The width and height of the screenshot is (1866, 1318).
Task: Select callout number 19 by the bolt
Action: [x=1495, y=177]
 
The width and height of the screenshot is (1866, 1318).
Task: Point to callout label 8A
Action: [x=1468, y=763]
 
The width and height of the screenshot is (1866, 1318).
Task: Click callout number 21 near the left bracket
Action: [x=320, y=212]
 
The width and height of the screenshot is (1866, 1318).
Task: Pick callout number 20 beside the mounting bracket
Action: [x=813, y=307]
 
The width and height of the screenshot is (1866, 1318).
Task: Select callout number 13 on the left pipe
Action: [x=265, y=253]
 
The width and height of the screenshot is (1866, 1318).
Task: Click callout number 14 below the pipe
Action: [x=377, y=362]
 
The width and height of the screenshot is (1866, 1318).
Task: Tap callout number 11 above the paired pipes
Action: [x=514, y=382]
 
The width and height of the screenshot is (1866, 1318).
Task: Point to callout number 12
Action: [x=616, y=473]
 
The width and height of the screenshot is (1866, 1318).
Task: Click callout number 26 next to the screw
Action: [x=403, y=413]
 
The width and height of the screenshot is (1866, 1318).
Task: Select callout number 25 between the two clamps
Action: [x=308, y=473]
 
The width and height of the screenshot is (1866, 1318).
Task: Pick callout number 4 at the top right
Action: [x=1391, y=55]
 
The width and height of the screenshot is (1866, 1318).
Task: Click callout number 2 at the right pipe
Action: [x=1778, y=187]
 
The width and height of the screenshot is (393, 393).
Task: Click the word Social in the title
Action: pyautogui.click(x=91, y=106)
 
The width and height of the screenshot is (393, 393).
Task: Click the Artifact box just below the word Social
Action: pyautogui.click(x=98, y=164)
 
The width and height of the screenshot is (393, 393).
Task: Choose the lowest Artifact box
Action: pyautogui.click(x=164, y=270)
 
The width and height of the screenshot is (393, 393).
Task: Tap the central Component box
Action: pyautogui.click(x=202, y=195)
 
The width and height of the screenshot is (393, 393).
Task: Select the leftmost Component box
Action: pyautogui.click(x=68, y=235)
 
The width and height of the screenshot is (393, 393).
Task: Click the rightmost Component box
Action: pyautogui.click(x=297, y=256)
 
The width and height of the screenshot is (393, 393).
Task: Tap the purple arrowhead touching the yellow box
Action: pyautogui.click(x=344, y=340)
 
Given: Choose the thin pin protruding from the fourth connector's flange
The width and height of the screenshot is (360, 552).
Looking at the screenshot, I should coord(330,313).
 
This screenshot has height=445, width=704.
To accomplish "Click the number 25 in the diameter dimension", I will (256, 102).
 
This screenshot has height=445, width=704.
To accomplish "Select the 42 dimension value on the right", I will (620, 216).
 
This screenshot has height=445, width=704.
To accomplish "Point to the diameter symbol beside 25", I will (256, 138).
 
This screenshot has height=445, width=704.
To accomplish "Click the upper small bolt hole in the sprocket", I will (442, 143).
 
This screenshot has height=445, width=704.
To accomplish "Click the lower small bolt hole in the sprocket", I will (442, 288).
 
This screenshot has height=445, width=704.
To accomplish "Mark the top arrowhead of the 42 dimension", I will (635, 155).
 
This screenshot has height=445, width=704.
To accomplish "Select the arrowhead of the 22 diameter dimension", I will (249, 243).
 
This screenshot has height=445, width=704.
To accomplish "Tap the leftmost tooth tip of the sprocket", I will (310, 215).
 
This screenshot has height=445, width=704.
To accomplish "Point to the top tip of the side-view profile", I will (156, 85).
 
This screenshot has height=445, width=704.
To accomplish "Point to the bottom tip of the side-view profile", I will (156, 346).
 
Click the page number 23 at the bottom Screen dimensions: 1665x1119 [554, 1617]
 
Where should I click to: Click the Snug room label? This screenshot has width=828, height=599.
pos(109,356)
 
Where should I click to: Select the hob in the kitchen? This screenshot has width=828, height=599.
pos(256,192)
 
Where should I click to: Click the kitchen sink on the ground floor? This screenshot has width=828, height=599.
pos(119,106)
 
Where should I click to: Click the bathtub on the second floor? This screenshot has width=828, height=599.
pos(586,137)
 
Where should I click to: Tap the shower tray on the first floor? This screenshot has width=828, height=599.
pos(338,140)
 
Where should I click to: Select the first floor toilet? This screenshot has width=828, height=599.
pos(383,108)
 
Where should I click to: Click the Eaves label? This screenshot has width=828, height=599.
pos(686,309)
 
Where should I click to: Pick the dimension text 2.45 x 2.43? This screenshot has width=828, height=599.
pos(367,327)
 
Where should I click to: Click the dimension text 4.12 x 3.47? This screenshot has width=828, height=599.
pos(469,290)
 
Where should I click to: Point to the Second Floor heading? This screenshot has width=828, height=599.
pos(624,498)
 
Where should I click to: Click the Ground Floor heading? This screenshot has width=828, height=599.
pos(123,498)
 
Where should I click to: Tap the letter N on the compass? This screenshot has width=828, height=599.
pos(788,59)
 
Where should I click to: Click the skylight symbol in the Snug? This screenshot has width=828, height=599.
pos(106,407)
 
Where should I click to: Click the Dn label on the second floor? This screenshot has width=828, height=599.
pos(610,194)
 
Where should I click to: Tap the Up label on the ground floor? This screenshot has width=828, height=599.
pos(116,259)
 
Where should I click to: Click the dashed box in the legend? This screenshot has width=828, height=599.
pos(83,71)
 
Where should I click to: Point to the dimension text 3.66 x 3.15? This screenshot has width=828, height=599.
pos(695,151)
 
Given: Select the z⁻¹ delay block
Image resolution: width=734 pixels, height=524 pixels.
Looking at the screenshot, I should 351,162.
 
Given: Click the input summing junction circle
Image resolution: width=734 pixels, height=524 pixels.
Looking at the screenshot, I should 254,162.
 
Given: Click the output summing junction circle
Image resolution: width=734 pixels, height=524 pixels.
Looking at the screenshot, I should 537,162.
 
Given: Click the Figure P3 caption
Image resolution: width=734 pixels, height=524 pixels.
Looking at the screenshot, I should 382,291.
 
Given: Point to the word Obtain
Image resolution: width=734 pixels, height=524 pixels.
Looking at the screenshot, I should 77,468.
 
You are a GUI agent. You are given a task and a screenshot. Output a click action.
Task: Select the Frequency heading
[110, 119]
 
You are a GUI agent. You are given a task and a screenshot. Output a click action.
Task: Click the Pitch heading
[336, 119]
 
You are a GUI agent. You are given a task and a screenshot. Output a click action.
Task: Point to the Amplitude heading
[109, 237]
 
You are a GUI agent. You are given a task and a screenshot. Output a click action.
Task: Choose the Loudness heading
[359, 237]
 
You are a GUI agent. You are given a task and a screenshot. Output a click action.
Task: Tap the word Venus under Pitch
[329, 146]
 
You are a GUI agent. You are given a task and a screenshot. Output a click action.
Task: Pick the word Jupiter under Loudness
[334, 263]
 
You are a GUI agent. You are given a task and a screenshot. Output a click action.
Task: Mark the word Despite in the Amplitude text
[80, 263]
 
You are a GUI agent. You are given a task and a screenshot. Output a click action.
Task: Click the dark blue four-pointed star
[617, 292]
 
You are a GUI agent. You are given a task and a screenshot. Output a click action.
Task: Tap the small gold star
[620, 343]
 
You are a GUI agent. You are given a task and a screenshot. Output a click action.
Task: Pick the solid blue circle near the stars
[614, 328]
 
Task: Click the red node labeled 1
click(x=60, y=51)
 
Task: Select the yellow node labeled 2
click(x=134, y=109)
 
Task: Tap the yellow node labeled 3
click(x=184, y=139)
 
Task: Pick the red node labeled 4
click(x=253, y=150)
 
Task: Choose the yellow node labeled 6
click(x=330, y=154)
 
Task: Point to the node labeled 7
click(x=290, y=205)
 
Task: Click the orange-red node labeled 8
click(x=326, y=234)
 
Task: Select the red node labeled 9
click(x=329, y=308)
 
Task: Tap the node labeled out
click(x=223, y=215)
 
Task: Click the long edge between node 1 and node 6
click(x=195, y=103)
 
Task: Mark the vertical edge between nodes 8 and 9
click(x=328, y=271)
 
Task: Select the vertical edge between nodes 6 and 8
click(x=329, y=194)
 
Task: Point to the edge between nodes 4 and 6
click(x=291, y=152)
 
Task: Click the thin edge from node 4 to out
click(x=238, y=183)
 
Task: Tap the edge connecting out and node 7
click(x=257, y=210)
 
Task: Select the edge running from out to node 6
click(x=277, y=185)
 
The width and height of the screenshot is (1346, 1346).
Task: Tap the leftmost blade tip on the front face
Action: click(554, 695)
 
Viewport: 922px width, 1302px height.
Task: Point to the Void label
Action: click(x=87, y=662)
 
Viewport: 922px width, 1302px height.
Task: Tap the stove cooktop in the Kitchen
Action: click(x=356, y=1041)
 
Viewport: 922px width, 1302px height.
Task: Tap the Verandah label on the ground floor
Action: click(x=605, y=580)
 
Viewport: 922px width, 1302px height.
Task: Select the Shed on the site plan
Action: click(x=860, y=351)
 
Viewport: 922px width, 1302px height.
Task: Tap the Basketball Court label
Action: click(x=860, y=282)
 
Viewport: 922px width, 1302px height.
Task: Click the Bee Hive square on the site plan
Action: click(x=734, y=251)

--

▶ _WHAT IS EXPECTED_: Count the lines in the records above that contain the string "nodes". Reply with the number alone.

▶ _TASK RESULT_: 3